- [TASK INPUT]:
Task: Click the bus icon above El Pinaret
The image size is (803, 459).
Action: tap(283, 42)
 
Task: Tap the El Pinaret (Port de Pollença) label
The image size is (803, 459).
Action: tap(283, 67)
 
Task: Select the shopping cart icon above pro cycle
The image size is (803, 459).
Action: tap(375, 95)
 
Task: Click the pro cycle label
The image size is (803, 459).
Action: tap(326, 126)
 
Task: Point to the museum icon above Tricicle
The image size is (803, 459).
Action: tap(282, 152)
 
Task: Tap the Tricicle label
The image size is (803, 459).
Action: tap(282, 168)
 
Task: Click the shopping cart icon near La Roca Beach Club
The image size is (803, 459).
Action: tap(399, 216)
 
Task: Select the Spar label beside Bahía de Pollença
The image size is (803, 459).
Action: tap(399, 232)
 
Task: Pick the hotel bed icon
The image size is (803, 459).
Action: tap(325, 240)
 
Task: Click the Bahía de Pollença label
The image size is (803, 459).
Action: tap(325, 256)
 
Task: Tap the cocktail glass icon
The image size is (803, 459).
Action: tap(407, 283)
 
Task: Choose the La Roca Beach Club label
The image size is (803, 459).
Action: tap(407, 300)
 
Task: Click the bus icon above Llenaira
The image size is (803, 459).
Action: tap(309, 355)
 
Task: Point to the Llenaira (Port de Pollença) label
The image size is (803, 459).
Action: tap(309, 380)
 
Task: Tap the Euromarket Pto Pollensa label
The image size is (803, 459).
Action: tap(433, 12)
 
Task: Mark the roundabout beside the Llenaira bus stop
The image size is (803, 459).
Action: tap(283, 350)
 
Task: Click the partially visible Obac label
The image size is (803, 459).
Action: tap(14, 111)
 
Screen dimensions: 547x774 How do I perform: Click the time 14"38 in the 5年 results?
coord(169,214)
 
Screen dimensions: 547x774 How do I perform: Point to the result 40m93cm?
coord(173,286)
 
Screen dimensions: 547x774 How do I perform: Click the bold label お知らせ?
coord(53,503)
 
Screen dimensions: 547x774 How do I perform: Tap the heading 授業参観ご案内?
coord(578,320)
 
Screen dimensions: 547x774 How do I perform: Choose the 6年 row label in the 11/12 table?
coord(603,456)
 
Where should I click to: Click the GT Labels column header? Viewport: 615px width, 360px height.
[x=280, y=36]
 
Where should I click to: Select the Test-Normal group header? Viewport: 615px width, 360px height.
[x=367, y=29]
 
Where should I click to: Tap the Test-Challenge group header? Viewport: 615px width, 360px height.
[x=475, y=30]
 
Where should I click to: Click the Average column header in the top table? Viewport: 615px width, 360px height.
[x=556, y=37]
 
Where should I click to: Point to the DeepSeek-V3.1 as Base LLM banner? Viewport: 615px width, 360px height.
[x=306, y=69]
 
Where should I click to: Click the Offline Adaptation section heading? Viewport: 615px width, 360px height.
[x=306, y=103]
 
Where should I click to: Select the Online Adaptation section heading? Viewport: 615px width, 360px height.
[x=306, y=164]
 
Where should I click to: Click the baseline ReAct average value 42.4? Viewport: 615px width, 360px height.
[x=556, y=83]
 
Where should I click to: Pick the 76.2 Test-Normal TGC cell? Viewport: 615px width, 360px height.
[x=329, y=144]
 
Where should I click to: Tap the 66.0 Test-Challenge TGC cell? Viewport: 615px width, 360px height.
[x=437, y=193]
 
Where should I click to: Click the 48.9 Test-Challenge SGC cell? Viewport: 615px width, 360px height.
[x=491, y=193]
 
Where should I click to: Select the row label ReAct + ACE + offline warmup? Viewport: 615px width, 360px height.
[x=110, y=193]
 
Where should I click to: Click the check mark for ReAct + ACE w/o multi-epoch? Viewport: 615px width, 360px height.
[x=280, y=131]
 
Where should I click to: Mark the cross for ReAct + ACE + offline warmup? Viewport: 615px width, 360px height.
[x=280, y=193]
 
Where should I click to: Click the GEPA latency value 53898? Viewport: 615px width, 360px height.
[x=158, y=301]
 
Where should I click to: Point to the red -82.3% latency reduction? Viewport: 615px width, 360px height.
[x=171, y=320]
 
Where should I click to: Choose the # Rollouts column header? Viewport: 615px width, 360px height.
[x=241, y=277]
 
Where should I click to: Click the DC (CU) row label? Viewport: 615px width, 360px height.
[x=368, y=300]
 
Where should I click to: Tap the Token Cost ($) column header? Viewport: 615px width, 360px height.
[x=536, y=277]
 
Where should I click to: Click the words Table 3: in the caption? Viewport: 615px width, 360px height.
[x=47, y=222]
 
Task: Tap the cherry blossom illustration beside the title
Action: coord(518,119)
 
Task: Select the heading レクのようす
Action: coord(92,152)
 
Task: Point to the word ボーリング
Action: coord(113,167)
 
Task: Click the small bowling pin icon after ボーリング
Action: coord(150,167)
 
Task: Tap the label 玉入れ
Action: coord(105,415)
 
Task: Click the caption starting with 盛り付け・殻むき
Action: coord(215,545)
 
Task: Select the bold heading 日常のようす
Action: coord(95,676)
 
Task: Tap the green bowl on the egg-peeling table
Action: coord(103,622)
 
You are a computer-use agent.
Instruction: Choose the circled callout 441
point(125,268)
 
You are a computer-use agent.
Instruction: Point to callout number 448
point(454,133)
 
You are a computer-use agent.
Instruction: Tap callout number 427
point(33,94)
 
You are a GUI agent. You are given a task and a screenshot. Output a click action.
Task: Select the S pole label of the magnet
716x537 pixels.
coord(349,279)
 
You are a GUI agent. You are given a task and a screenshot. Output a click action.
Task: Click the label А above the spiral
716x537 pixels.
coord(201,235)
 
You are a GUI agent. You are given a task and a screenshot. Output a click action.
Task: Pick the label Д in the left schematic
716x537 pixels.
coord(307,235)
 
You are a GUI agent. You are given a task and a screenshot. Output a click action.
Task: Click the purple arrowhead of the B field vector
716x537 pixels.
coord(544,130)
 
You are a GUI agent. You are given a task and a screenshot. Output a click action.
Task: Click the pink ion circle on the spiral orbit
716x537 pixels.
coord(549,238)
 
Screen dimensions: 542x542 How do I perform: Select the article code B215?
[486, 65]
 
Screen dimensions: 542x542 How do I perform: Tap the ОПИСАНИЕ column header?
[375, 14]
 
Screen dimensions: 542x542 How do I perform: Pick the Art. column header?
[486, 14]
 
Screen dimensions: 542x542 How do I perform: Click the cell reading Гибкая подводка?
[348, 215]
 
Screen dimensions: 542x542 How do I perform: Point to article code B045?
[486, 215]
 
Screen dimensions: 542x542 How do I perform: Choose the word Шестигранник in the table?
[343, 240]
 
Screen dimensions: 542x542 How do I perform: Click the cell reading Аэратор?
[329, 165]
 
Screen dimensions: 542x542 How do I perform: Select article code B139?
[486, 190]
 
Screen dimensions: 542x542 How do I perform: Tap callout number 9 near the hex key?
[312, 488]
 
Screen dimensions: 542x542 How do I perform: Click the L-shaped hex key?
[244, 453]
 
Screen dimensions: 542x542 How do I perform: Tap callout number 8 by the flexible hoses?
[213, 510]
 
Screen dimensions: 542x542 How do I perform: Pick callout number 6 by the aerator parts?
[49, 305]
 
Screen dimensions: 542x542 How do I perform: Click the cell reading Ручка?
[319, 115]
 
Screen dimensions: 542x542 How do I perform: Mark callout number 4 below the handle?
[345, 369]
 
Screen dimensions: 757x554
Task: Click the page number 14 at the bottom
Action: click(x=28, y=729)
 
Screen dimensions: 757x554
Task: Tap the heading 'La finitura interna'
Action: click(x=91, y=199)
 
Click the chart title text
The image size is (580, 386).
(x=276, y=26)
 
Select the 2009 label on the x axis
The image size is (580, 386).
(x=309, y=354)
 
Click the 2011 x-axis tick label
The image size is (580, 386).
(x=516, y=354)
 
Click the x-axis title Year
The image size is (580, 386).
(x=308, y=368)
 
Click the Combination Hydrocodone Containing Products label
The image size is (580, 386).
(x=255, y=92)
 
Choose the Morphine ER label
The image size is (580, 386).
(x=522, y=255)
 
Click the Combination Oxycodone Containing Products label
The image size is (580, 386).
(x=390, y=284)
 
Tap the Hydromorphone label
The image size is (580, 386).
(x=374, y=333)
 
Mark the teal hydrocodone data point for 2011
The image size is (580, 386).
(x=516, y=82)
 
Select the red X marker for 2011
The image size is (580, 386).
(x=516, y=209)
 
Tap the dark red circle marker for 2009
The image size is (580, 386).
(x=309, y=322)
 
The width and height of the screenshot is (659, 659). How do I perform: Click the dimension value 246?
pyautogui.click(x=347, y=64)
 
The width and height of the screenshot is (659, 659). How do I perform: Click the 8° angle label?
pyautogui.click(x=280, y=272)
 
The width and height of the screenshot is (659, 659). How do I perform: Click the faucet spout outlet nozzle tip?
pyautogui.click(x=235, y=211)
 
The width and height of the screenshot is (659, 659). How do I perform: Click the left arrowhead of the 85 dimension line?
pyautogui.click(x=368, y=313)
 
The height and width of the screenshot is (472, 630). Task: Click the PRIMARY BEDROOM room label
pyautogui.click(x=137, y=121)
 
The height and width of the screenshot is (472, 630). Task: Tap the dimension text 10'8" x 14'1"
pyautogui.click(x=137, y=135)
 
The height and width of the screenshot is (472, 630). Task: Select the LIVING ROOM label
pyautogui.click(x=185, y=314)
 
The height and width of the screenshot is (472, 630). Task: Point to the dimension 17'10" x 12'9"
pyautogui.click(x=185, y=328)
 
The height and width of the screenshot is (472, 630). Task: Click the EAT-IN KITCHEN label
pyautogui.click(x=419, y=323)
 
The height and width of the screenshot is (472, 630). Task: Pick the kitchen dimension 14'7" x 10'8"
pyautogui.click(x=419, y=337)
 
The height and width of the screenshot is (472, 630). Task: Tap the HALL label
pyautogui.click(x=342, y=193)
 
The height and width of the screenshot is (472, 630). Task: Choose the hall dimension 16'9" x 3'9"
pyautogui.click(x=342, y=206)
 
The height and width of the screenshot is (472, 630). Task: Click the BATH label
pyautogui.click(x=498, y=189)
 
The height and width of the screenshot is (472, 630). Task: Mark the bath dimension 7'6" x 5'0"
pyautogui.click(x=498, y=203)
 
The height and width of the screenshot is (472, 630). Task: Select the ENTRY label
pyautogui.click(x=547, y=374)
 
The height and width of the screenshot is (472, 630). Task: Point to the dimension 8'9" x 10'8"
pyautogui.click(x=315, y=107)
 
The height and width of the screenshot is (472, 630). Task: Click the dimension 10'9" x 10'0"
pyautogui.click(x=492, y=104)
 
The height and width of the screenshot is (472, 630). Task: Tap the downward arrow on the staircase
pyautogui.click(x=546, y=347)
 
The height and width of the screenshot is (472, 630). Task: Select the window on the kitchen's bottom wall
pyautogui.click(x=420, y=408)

- [EXERCISE DESCRIPTION]:
Rewrite the data from the line with "85 dimension line?" up to and including the line with "pyautogui.click(x=137, y=135)", keeping each request line unchanged. In the answers, multiply every coordinate by 2.35 and round it to a whole number, rounding halves up.

- [COMPLETE RESPONSE]:
The width and height of the screenshot is (659, 659). How do I perform: Click the left arrowhead of the 85 dimension line?
pyautogui.click(x=865, y=736)
 
The height and width of the screenshot is (472, 630). Task: Click the PRIMARY BEDROOM room label
pyautogui.click(x=322, y=284)
 
The height and width of the screenshot is (472, 630). Task: Tap the dimension text 10'8" x 14'1"
pyautogui.click(x=322, y=317)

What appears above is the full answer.